Is OCaml still have LLVM binding off the shelf?
It can be used to kick up the speed using custom code generation in JIT mode.

It is - see the corresponding opam package.

As an aside, you might be interested/amused to read about the Ensemble network protocol system, written by Mark Hayden at Cornell back in 1997. Back then the native-code compiler was … experimental (IIRC) and he still achieved impressive results. There’s a chapter on the techniques he used, and it’s quite educational – managing memory (not leaving it up to the GC) was very important, and he did a lot of work to make it tractable.

The protocols he implemented were “full virtual synchrony”, which is far more involved than TCP, and his code was fully competitive with an existing C implementation.

1 Like

Reference for the curious: Mark Hayden’s PhD thesis, https://ecommons.cornell.edu/handle/1813/7316, Chapter 4.

A very good and interesting read. Thank you @Chet_Murthy.

Given Chet’s claim that it beat an existing C implementation, I was wondering whether it was another one along the lines of the meme “I can beat C with (insert your favourite functional PL) if I restrict myself to this tiny dialect that looks nothing like functional programming!". Not at all! These are all techniques that you have already read about on this discuss. Summary:

  1. Good latency by allocating very little and avoid promoting in the fast path.
  2. To avoid allocating, use inlining to avoid the allocation of closures for higher-order iteration, etc.
  3. Avoid allocations also by preallocating closures outside the fast path.
  4. Use inlining also to remove the cost of abstractions.
  5. Allocate buffers manually outside of the OCaml heap in arenas (in C) and manage them manually with reference-counting.

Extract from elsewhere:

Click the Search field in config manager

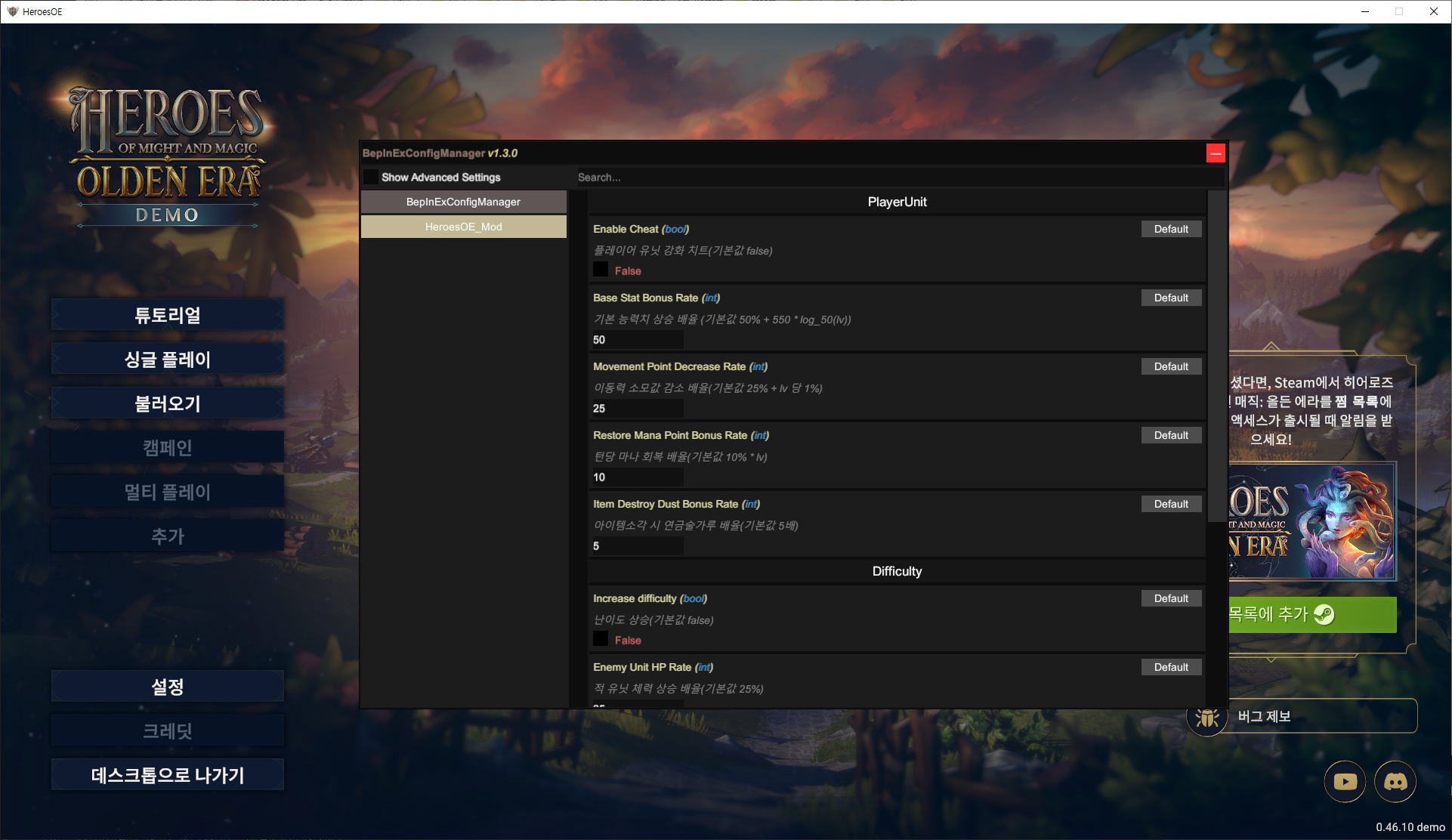point(899,178)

The last example is less common. Messages have similar lifetimes, so this avoids that an arena is kept alive by a single message. When doing zero-copy of messages, he reports that managing buffers with the GC causes fragmentation issues and 25% of time spent in the GC for moderate workloads. The figure shows that the benefits of doing zero-copy are negated for medium-sized messages. Only manual reference counting keeps a low latency whatever the message size. @kayceesrk mentioned a similar problem to me some time ago but I was missing a good reference until now.

The discussion on the suitability of ML is thorough and well-written.

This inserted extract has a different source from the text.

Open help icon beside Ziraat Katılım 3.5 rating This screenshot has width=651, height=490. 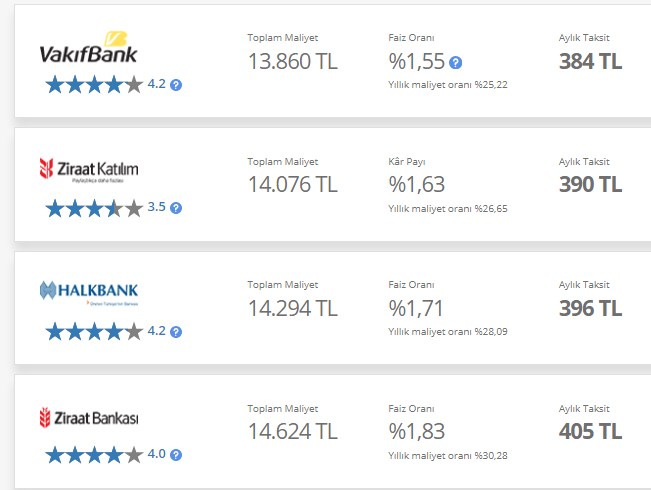click(176, 208)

Hayden mentions that several improvements to OCaml were made as a response to his requests.

3 Likes

Yes, #5 was the real killer. Two further thoughts:

(1) Mark went on to rewrite Ensemble in C, and get similar performance. He observed that without having written it in ML, it would have been much, much, much harder to write C-Ensemble.

(2) This issue of “explicitly manage buffers” is a really important one.

For decades (at least, since 1986, when I first noticed), GC jocks have been promising us (in LISP, Scheme, Standard ML, Smalltalk, Java) that the NEXT GREAT ALGORITHM would make it unnecessary to explicitly manage memory (in GCed languages). Literally they’ve been doing this dance for >30 years. And it has NEVER worked-out. [But hope springs eternal … NEXT time …] Why? [rank conjecture here] Machines get faster, memories get bigger, cache-sizes don’t keep up, TLBs don’t keep up. Maybe other things. It’s true that as machines get faster, the class of applications you can solve without “working really hard” grows. But for ultimate peformance, the recipe hasn’t change, and it sure includes managing the memory lifetime of your most important data-structures.

BTW, this isn’t confined to GC & GCed languages. For example, it’s been the case that if you’re really going to do serious transaction-processing, and you care about latency and performance, you’re going to use what amounts to Infiniband (aka “RoCEE”). The (Linux) kernel jocks may be doing incredible things in the TCP stack, but if you really care, you’re going to use a network card that allows you to bypass the kernel entirely, pin physical memory, do everything using polling, and avoid copies wherever possible. And this has been true since Infiniband was invented … for the transaction-processing hardware&software built by Tandem in the mid-80s.

2 Likes